**Consigna del ejercicio:**
Transcribe el fragmento sobre don Cristóbal Macías comenzando por "Don Cristóbal Macías" y continuando hasta "de los nuestros.", incluidas ambas partes.

**Fragmento:**
● ● ● ● ●

Ninguno de los que interrogué supieron decirme de qué parte de España era. Es fácil imaginarlo castellano por su estoicismo y andaluz por su imaginación. La verdad es que se acriolló en nuestra precordillera, subió a sus cimas, bajó a sus hondonadas y aprendió a querer sus formas y sus gentes.
Don Cristóbal Macías era mediano, tirando a alto, de color trigueño, quemado por los vientos, los soles, los fríos; tenía el color del paisano de la montaña y sus mismos hábitos; hasta que hablaba, se lo confundía con uno más de los nuestros.
Era imposible imaginarlo sin el caballo: una yegüita zaina que, al pasito, hacía habitualmente el recorrido desde Uspallata a Iglesia. Ida y vuelta, vuelta e ida ¡vaya contando los kilómetros! y así todo el año. Sin prisa y sin pausa, como la estrella. Don Cristóbal vestía a la usanza de los del lugar. Bombachas o pantalones holgados; camisa de tela basta; pañuelo al cuello; saco y sombrero de fieltro en invierno y pajizo en verano. El recado era de bastos, con varias calchas; dos árganas, grandes, cantimplora y lazo.
Las árganas (grandes) siempre iban cargadas; de ida con latitas de anilina Colibrí y algunas vituallas para el viaje. De vuelta, con lo que quedaban de latitas y algunas cositas que había cambalacheado. Así todo el año, siempre a caballo, al tranquito. Lo imagino dormitando soledades y rumiando recuerdos. A veces se desviaba de la ruta trazada y se metía por una quebrada a hurgar piedras y escarbar vetas en pos del mineral que siempre busca el solitario en la montaña. Le había picado el bichito del minero y ¡créame! esa es una telaraña difícil de sacársela: una porque es muy pegajosa y otra porque sarna con gusto no pica. Y así entre vender anilinas y buscar tesoros se le fue pasando la vida; se les fue, a la yegüita también; pero, empecemos por el principio.

● ● ● ● ●

**Ítems mostrados:**

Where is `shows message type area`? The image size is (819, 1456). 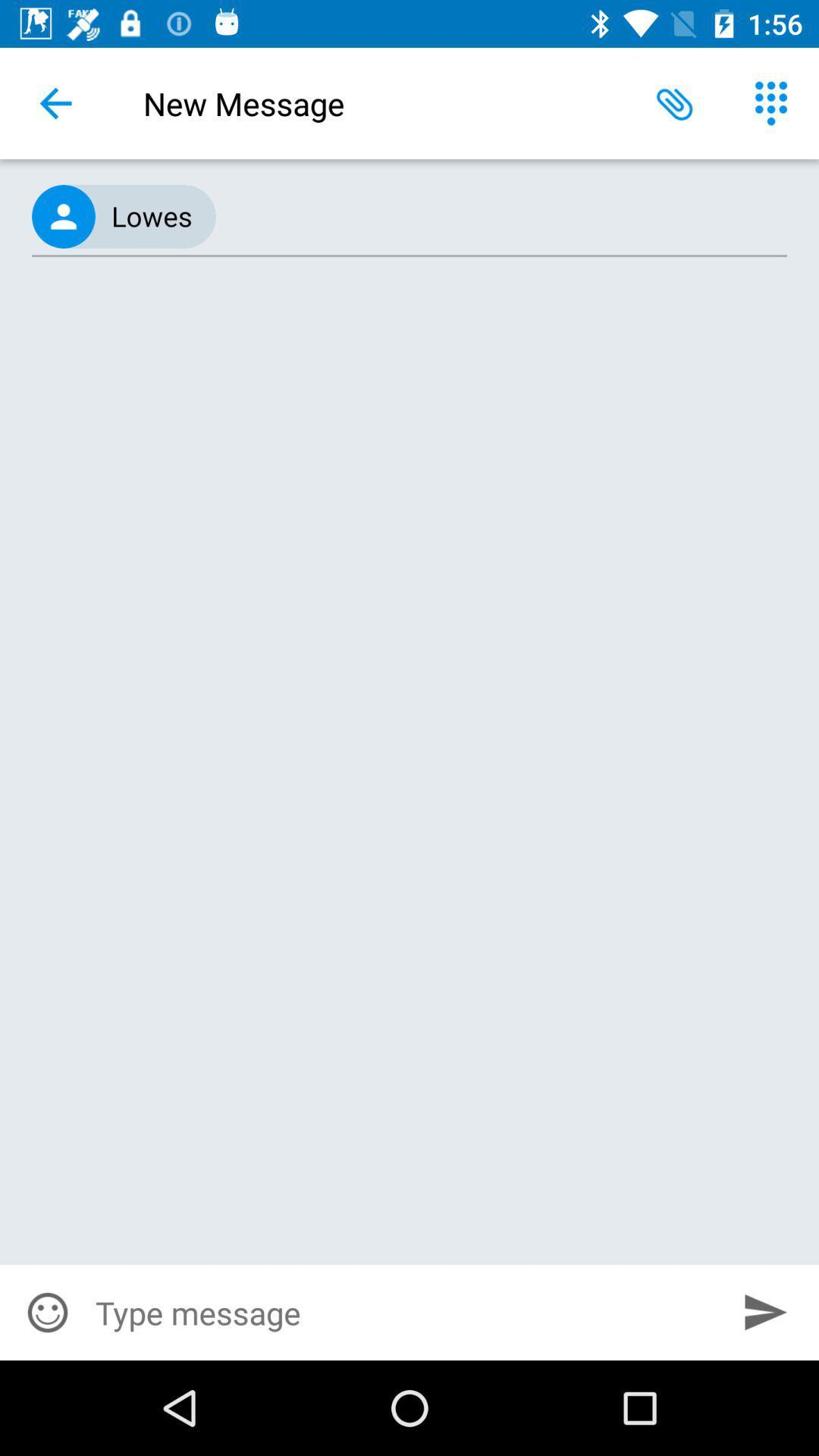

● ● ● ● ●

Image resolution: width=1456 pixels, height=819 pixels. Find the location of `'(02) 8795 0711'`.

● ● ● ● ●

**Resultado del ejercicio:**
Don Cristóbal Macías era mediano, tirando a alto, de color trigueño, quemado por los vientos, los soles, los fríos; tenía el color del paisano de la montaña y sus mismos hábitos; hasta que hablaba, se lo confundía con uno más de los nuestros.